April: In Iserlohn, hier im Sauerland bzw. dem angrenzenden Märkischen, gab es früher eine sehr maßgebliche Federproduktion. „Die beste Feder, lieber Sohn, ist die von Brause – Iserlohn“ hieß es damals, und der Spruch steht noch heute am alten Fabrikgebäude, das als technisches Kulturdenkmal eingetragen ist. Darum hatte ich mir von einer Sonderausstellung (siehe Märzeintrag) zu mittelalterlichen Scriptorien ein wenig mehr versprochen als einen einzigen Raum mit spärlichen Anschauungsobjekten. Einige Erläuterungen zu einzelnen Farbpigmenten, ein paar Werkzeuge, mehr gab es nicht.

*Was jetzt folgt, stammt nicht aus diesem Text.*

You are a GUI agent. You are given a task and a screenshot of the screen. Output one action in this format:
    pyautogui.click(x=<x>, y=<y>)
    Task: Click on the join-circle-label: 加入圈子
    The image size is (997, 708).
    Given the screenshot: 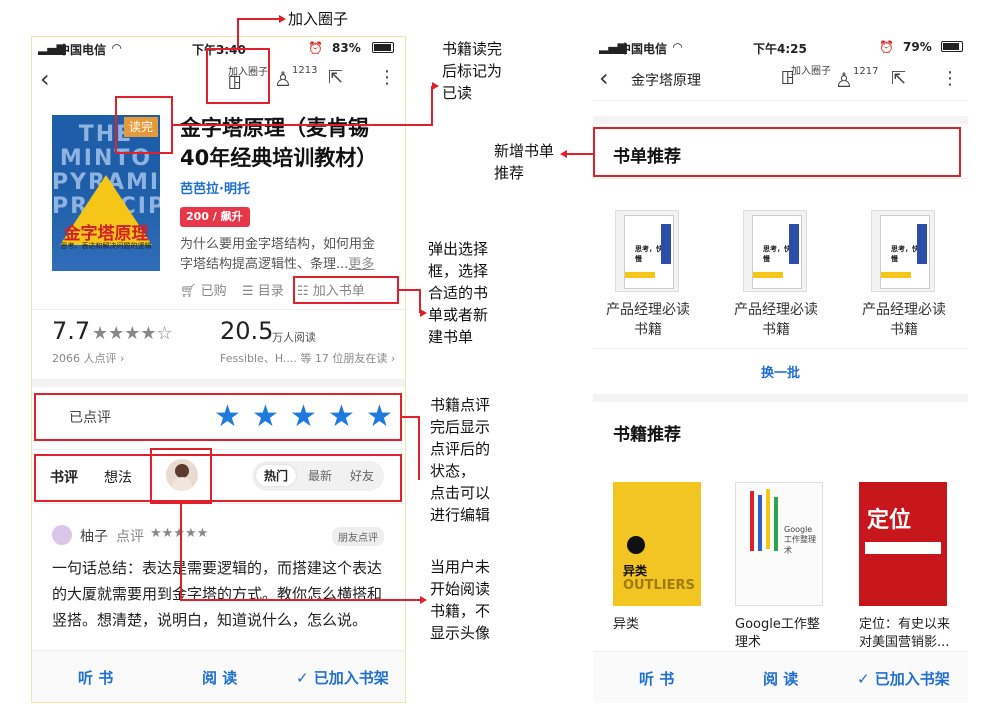 What is the action you would take?
    pyautogui.click(x=811, y=70)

Im Ganzen lohnt der Weg (leider) nicht. Aber anhand eines abfotografierten Zitates fand ich dafür dieses Lexikon mit üppigeren Informationen, im Ganzen erreichbar unter www.mittelalter-lexikon.de

Sehr interessant auch dieser Artikel zu den vielen Schwindeleien mittelalterlicher Scriptorien, wo sich per Urkundenfälschung Ländereien, Pfründe und Reliquien einverleibt wurden. Die bekannteste dieser historischen Fälschungen war die „konstantinische Schenkung„, die die Machtposition des Papstes erheblich stärkte.

Februar: Immer wieder wird die Frage nach Schreibpulten gestellt. Wer die alten Darstellungen aus Klosterscriptorien

kennt, wundert sich über die extrem steilen Schreibwinkel der Pulte. Dies ist dem Schreibwerkzeug geschuldet, der Gänsefeder. Mit ihr schreibt es sich am besten, und der Schreibfluss ist gleichmässiger, wenn sie fast waagerecht übers Papier, bzw. das Pergament geführt wird.
Es gibt natürlich Zeichentische, die man stufenlos ein ihrer Neigung einstellen kann. Wenn man weniger Platz hat, tut es auch eine große Holz- oder Glasplatte, wo die Arme bequem drauf Platz haben. Darf also schon einen Meter breit sein. Eine Glasplatte hat den Vorteil, dass man von unten beleuchten und so mit vorgedrucktem Linierpapier arbeiten kann. Wer sich schon einmal beim Ausradieren von Hilfslinien eine Arbeit versaut hat, wird das zu schätzen wissen.
Zur Linken meine erste Leuchtkiste. Die Glasplatte wird passend eingesetzt und von unten mit Holzleisten gehalten. Das muß absolut bündig abschliessen und wird eingekittet (dabei kann man mit der Kittmenge gut die Bündigkeit einregeln). Unterhalb der Glasplatte kann man eine abnehmbare Leiste als Papierbremse anbringen.

Januar 2014: Eine der Fundsachen des Internets, eine Feder die ich wirklich gern einmal nutzen würde! Der Ferrari der Kalligrafin… oder vielleicht eher ein Rolls Royce. Ich hoffe ja ehrlich gesagt auf die kommende 3-D-Druckergeneration, die mir sowas alles schick ausdruckt 😉 Da steht uns wieder was ins globale Haus mit dieser Neuerung, die erste ausgedruckte und funktionierende Waffe gab es ja schon.